An online debate has broken out over a Japanese mobile app that may have published as many as 760,000 address book records from its users in a publicly searchable database.

The mobile app, called "Zenkoku Denwacho," or "Nationwide Telephone Directory," was a free piece of software for Android phones that says it provides a database of Japanese phone numbers, names and some location information for private individuals and businesses. One "feature" of the app, which has been removed from the Google Play online store, was that it accessed the address books of users, including GPS data, then added that information to its public records.

On Tuesday, Japanese security firm NetAgent posted a blog entry calling the software "malicious" and saying it stole the information from users. But on download pages that were still online Wednesday, the app's description states that it is creating a national database and will "use" information from users' address books and GPS readings, adding them to its existing database of 38 million records taken from other online databases.

NetAgent said the app, which has been live since September, had been downloaded about 3,400 times and that as many as 760,000 address book records had been uploaded, without revealing how it reached those numbers.

Japanese media reported that police were investigating, though it was unclear if any crime had been committed. A police spokesman declined to comment on Wednesday.
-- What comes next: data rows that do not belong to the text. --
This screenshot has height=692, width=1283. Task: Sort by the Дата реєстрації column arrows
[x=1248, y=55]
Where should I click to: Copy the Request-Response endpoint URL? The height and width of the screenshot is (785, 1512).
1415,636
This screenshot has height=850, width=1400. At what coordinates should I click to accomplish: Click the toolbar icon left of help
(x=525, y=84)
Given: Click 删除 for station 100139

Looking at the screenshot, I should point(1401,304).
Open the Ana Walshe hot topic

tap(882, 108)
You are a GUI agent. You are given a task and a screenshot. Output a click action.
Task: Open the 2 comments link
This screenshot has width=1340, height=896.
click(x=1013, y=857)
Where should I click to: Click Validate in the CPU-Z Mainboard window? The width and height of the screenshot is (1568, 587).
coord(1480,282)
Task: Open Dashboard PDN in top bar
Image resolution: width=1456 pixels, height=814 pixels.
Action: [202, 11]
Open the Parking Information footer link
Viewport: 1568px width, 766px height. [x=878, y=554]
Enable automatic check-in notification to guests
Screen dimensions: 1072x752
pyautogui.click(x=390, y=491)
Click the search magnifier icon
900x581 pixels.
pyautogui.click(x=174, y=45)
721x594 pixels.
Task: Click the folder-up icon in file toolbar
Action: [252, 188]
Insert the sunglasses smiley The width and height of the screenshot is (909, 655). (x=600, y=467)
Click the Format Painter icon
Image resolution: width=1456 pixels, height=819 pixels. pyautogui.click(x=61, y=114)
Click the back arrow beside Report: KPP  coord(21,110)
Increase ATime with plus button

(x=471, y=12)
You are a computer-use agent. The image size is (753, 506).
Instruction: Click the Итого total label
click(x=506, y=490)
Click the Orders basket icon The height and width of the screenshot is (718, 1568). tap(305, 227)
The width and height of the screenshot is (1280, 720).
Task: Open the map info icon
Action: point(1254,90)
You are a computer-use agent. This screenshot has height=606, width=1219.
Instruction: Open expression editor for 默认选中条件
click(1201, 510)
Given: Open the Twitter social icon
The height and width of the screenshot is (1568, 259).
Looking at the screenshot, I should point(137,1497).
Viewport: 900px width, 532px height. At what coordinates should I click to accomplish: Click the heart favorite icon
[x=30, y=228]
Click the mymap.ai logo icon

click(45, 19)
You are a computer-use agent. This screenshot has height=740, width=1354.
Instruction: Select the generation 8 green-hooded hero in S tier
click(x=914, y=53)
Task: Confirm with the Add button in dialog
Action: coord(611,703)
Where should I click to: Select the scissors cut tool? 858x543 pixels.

In blogs and Twitter entries, an online debate ensued about the app and its similarity to other popular services in Japan, such as Line, a social network that also uploads user address books.

"It is impossible for me to totally protect against my data being uploaded to a Line server by one of my acquaintances," wrote one blogger in an entry about the incident, on a Japanese blog called "I Believe in Technology."

Comments on pages that linked to the app's former location on the Google Play store also noted the possibility of abuse, as it required access to address records as a prerequisite for installation.

"This might be dangerous?" wrote one reviewer.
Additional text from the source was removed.